Thursday, March 14, 2013

Non Resident

    Many foreigners own properties in Bali, such as hotel, homestay, villa, etc. To avoid the amount of tax they have to pay, foreign owners usually do transactions overseas, as marketing the properties via the internet. After they have finally got deals on room rates, the prospective guests will make payment in form of bank transfer to a bank account in a foreign country that is owned by the owners. 
    There will be no payment transaction between the owner and the guest while they are in Bali, so owners usually do not have any physical evidence of the transaction to be disclosed to the tax officer. This can reduce the amount of income tax that has to be paid. From the case above, the residential status of a foreign owner firstly needs to be decided then examination needs to be done in order to determine the amount of tax that should be paid.
    Article 4 paragraph (1) of OECD Model mentions that the definition of 'resident of a contracting state' is taken from the concept of 'residence' in the domestic tax law. Under this domestic law, the criteria of subject to tax that is considered to be 'resident' are based on: the domicile, residence, place of management, or other criteria.
    Article 4 paragraph (2) of P3B sets the tie break rule, which is the criteria to determine if a resident taxpayer is regarded as resident by the two states that are practicing in P3B. The first criterion of the tie breaker rule is Permanent Home, which is the place where the individual has lived and in which the house is permanent. Holiday homes, business trips, or continuing education are not included. Permanent Home can be in form of a house, owned or rented apartment, or a rented room that is fully furnished. 
    When the residential status cannot be determined because the individual has permanent homes in both countries, the second criterion is the Centre of Vital Interest, which is the place where personal and economic relations are done more closely. Centre of Vital Interest means the place where family relationships, social, work, politics, culture, place of business, and wealth administration and others mostly occur. 
    If the residential status could not be determined because the individual has permanent homes in both countries and cannot also be determined by the Centre of Vital Interest, then the determination is done by the Habitual Abode criterion, which is the country where they most often live, whether in a permanent home or other places, and for any purposes. So how long the individual lives in that country is really counted.
    However, if residential status still cannot be determined with the habitual abode, then citizenship status becomes the determinant of the residential status.

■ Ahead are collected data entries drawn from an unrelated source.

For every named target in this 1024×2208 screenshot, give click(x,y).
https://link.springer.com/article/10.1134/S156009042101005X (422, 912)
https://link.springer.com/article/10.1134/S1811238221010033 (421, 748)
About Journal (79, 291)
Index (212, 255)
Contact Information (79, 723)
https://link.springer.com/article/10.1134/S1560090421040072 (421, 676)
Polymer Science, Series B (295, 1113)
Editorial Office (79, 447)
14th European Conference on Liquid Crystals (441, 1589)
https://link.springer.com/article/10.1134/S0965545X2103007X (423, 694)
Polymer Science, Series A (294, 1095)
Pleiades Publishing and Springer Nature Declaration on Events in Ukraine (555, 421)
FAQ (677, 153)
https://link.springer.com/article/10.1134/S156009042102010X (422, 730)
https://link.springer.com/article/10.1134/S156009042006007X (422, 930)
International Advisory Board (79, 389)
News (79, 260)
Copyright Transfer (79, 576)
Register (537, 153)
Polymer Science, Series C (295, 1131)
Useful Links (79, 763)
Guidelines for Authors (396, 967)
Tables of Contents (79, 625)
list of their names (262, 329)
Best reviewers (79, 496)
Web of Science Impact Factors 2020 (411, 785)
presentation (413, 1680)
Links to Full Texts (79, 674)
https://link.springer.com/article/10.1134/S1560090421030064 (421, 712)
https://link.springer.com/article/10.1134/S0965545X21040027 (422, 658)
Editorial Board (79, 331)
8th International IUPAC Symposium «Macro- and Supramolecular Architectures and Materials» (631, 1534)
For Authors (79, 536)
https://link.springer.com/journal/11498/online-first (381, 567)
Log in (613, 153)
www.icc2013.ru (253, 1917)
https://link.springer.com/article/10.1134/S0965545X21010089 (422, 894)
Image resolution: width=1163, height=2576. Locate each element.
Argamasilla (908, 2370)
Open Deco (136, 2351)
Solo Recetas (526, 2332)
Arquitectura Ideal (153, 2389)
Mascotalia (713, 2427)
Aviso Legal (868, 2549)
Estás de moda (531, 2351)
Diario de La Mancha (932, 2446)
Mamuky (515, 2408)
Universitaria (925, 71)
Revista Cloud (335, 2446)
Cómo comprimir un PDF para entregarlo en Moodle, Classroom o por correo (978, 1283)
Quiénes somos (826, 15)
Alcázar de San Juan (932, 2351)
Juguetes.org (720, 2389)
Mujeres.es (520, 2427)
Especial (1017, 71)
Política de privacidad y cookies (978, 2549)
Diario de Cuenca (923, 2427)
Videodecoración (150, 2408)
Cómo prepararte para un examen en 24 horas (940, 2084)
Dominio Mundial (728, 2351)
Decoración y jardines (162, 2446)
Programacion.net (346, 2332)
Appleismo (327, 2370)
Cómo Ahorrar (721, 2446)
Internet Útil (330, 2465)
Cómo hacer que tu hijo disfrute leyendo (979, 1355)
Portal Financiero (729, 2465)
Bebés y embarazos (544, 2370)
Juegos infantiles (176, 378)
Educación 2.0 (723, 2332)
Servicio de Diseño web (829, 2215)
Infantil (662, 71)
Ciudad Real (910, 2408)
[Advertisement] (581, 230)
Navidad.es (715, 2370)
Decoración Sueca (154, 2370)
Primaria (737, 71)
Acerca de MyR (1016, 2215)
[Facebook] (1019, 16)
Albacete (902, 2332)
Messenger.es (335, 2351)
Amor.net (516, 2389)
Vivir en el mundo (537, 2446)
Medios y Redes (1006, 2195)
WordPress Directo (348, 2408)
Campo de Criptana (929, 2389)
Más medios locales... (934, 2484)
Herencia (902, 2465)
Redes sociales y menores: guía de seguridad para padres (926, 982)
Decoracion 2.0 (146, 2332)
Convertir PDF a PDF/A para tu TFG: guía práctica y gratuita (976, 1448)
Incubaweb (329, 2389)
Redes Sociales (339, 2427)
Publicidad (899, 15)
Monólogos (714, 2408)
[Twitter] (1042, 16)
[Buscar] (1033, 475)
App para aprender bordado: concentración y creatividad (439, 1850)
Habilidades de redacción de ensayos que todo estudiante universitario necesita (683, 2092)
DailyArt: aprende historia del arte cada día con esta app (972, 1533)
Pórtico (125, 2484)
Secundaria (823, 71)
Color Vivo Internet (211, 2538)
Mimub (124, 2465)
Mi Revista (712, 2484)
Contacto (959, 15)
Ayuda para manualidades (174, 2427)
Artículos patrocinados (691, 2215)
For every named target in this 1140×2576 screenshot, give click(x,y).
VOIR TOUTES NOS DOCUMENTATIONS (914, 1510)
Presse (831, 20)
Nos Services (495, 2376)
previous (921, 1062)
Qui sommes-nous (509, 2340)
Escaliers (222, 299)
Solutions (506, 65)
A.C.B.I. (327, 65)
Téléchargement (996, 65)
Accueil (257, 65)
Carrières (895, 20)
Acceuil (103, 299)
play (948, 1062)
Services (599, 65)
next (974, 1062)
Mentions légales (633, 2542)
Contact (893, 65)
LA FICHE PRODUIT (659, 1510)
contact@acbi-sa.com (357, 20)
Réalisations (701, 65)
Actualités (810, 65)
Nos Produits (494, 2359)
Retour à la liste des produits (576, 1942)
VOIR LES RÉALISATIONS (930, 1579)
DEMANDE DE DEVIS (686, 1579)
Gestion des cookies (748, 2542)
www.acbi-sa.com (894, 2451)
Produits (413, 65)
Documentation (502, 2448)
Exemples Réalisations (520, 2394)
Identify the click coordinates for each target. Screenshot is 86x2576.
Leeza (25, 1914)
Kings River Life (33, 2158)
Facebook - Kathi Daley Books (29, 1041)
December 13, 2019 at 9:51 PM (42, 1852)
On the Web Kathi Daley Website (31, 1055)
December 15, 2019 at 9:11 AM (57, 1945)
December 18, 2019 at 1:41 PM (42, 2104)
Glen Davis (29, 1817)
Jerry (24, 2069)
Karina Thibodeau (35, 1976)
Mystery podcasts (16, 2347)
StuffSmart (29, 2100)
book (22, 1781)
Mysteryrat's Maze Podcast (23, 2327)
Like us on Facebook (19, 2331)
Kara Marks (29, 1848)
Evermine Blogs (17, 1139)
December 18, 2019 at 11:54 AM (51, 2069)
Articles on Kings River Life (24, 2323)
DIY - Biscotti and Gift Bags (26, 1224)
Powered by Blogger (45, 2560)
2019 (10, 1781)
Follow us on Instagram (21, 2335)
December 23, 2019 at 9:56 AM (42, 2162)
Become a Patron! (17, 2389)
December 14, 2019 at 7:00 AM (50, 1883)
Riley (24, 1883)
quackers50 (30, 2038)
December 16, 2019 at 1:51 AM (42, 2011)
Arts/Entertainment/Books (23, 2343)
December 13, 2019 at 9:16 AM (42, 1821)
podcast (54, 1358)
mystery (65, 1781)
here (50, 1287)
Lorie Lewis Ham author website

If still the residential status cannot be specified, then the determination can also be performed by tax authorities of both countries by doing mutual agreement as in the Article 25 of the OECD Model Tax Convention. 
    Thus, the foreign owner mentioned above, should have the status of "resident" in Indonesia with center of vital interest criterion, in which this can be taxed by the domestic tax law. The next issue will be, how much is the amount of tax to be paid? With PER-41/PJ/2011, foreign tax examination can be done. One of the basic examinations that is done abroad is an exchange of information that allows the state parties to the tax treaty to exchange information that can be seen, for example, in article 26 (5) of the OECD Model it is even said that the information covered in the article includes:

•Banking data

•Ownership data

    In practice, it is not easy to carry out the tax audit overseas because a country may limit the information that is exchanged due to banking secrecy. For example Singapore as the state party to the Tax Treaty with Indonesia does not regulate banking secrecy. With PER-41/PJ/2011, there is a means for the DJP to carry out inspection towards foreigners who have income from sources that cannot be traced directly.